◆ Excerpted records ◆
+---+

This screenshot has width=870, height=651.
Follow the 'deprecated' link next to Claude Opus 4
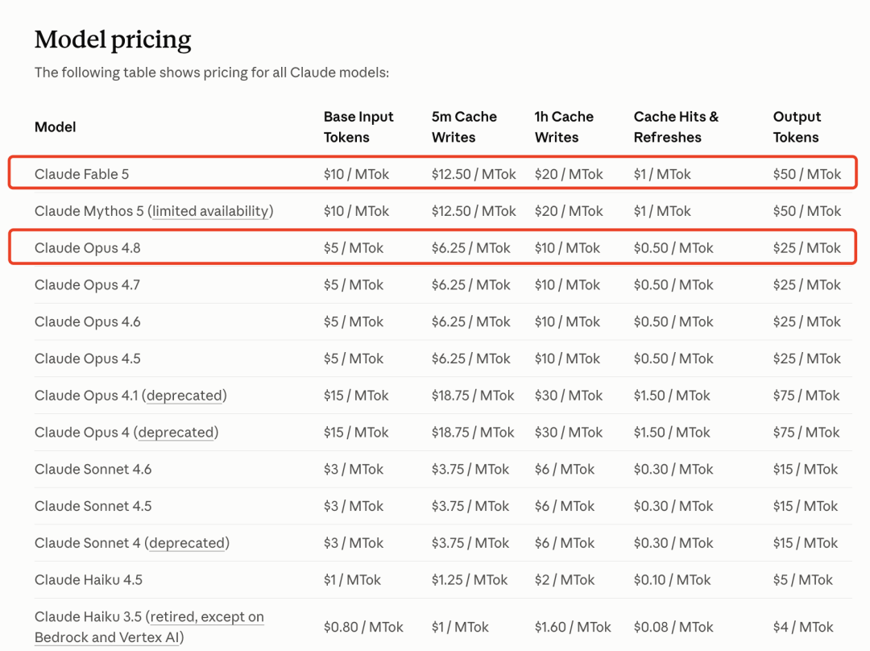(x=176, y=433)
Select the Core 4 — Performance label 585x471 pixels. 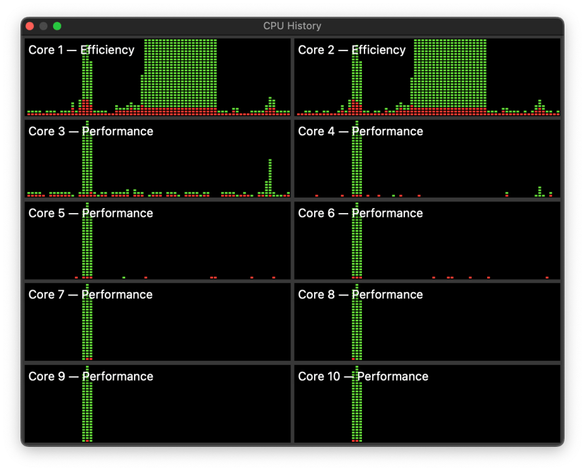point(360,131)
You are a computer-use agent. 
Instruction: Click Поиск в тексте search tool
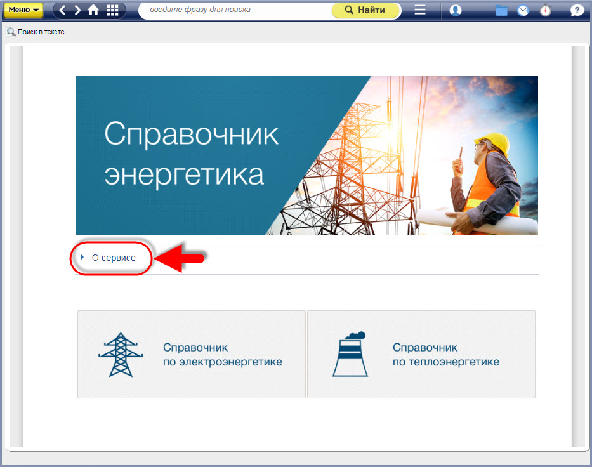tap(36, 32)
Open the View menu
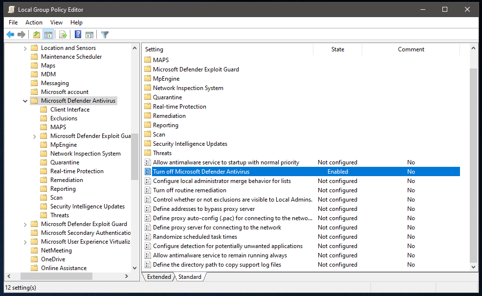 click(x=56, y=23)
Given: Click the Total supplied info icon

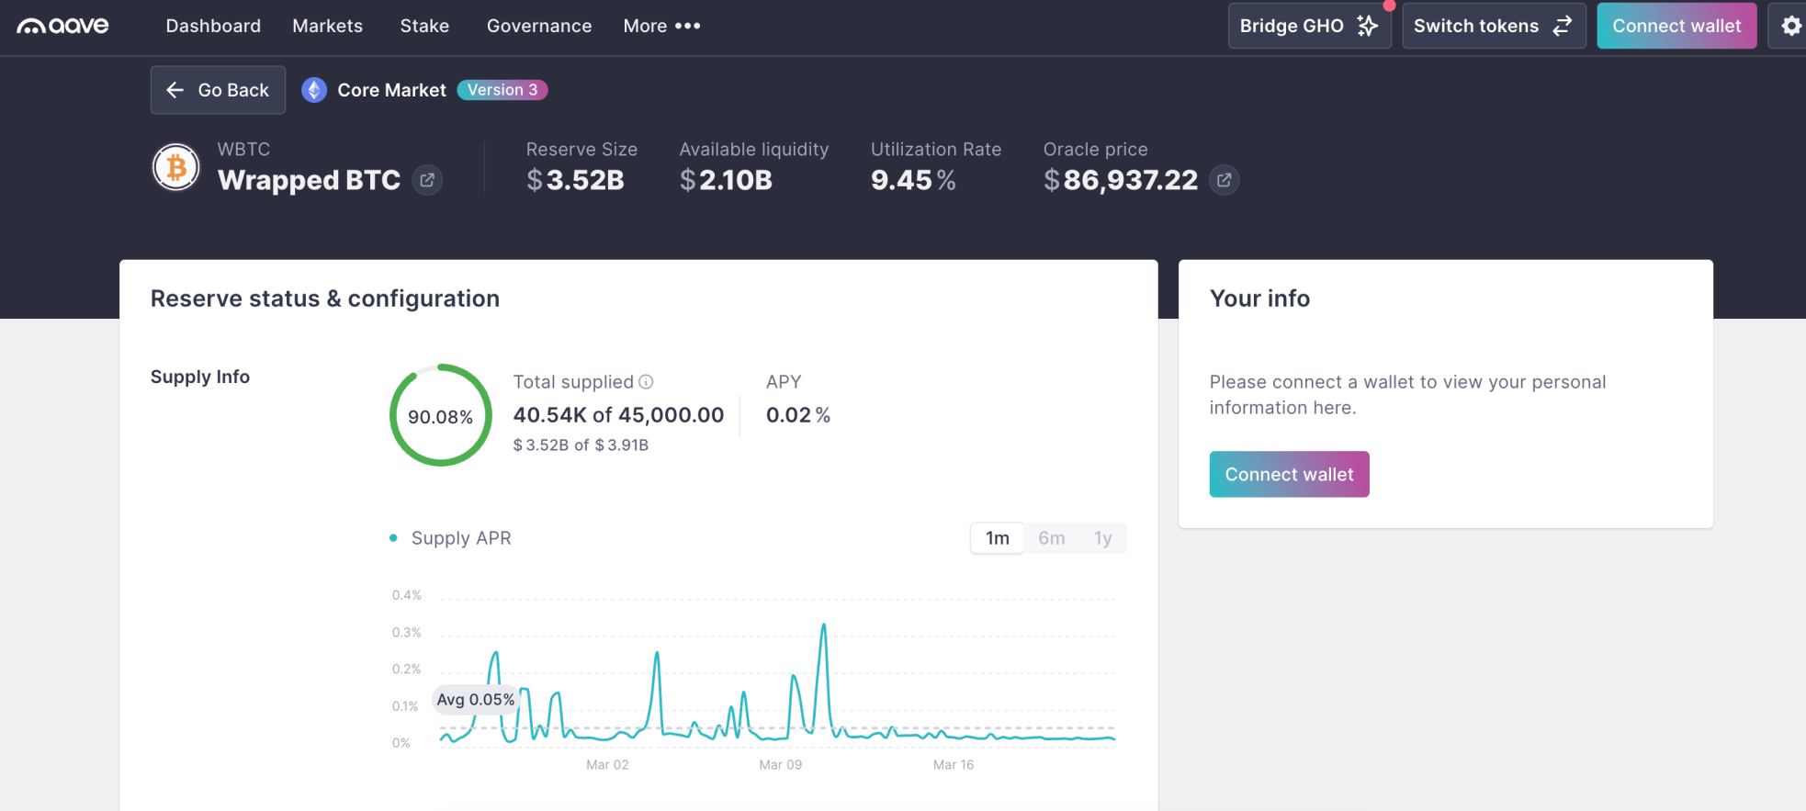Looking at the screenshot, I should [x=646, y=382].
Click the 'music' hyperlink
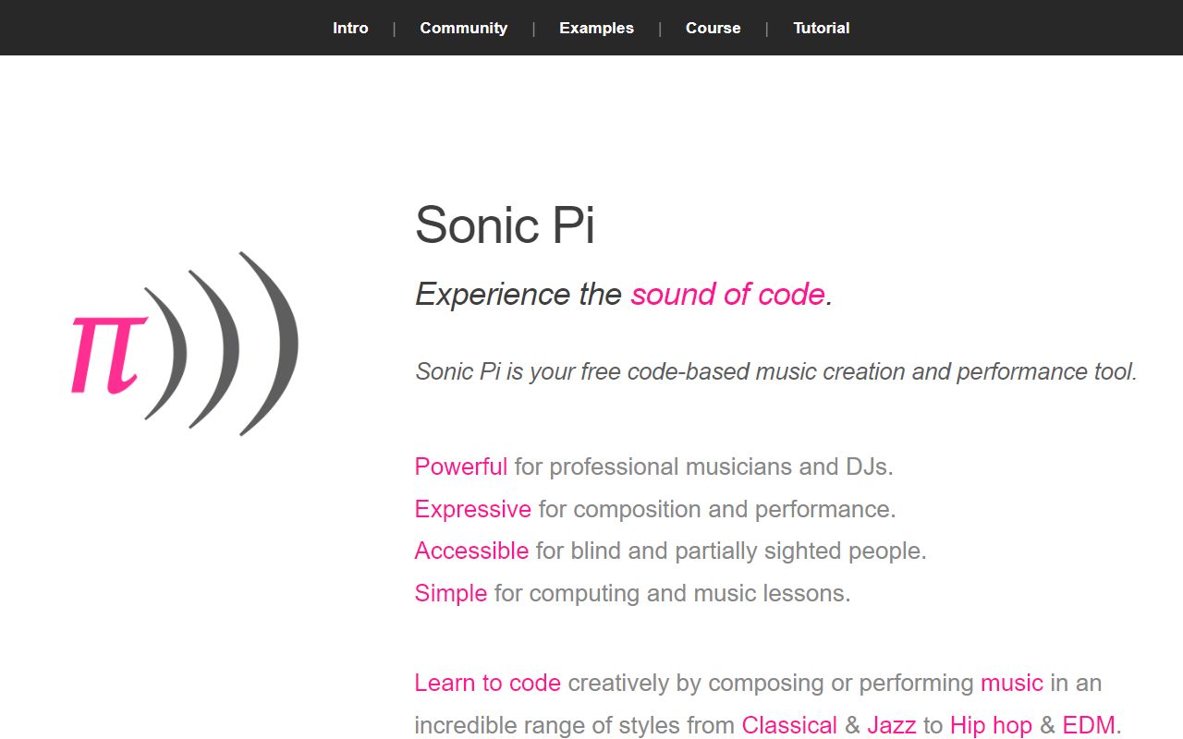 1012,684
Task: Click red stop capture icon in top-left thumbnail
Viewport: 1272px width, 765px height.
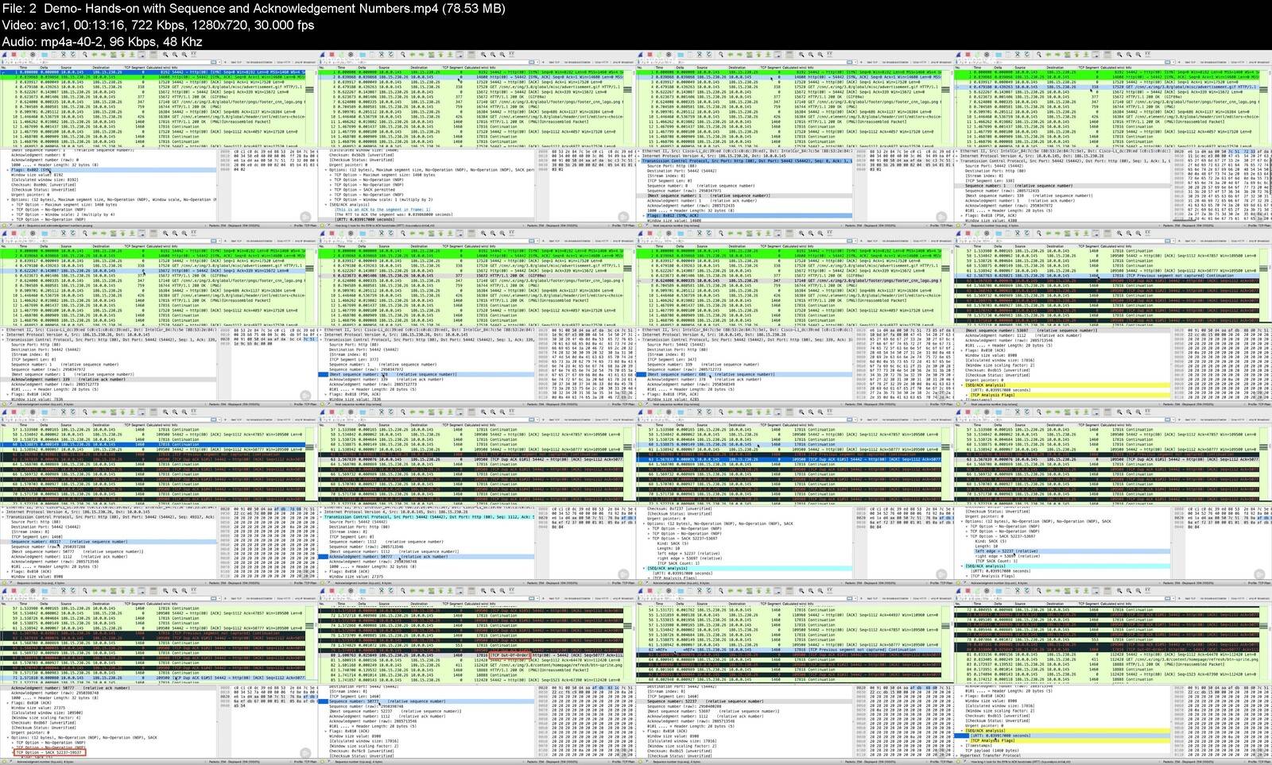Action: 14,55
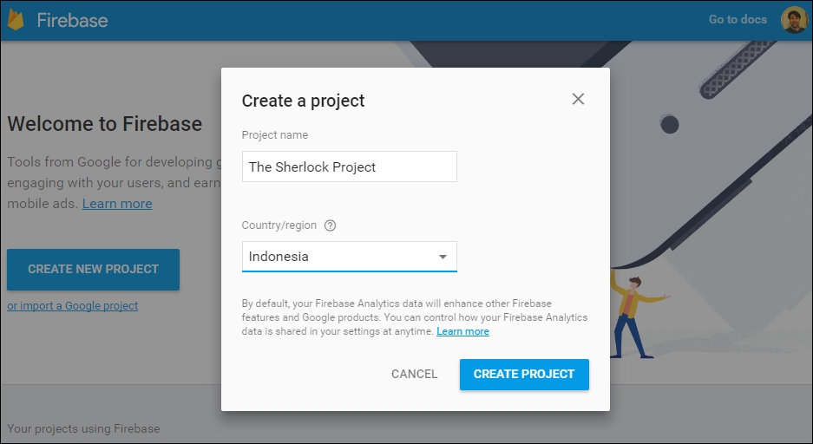The image size is (813, 444).
Task: Click the Project name input field
Action: coord(350,167)
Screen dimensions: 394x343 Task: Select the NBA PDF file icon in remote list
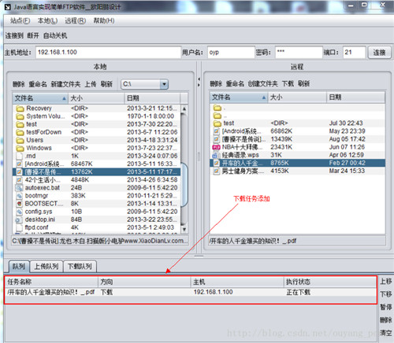(x=216, y=147)
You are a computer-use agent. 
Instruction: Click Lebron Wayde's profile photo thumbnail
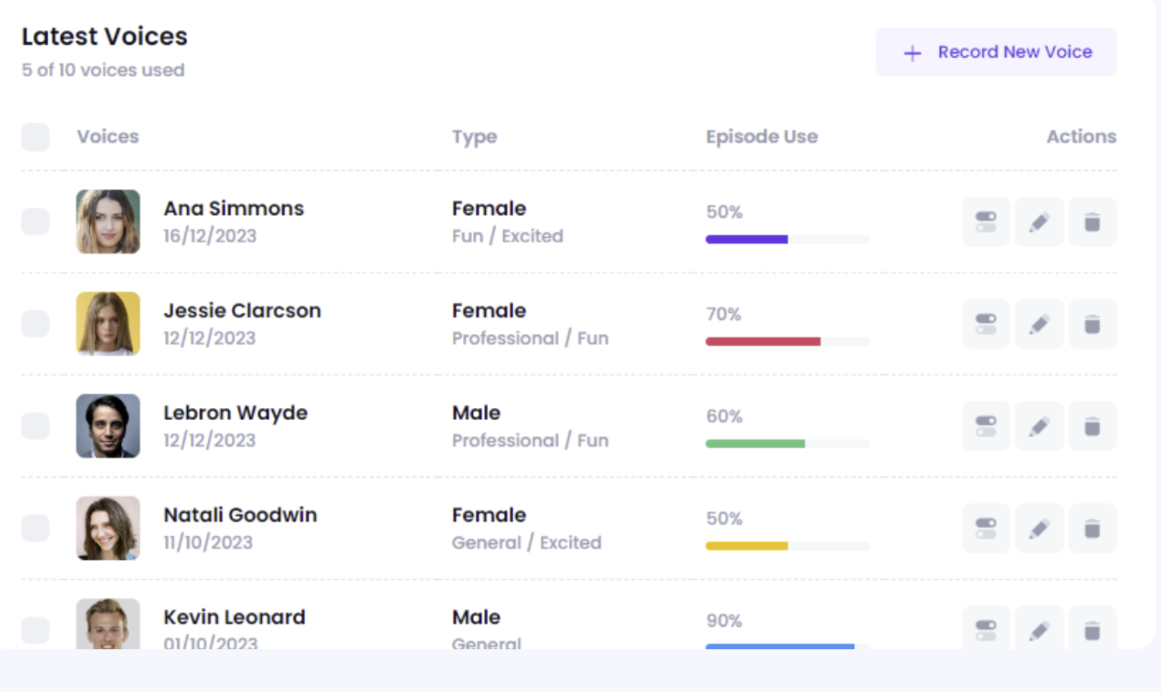[x=108, y=426]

+---+

◆ Exercise brief ◆
Retype the lines exactly. Begin at the one that holds "Instruction: Click Lebron", stop at the last line of the entries above, and drop the pictures.

◆ Written answer ◆
Instruction: Click Lebron Wayde's profile photo thumbnail
[x=108, y=426]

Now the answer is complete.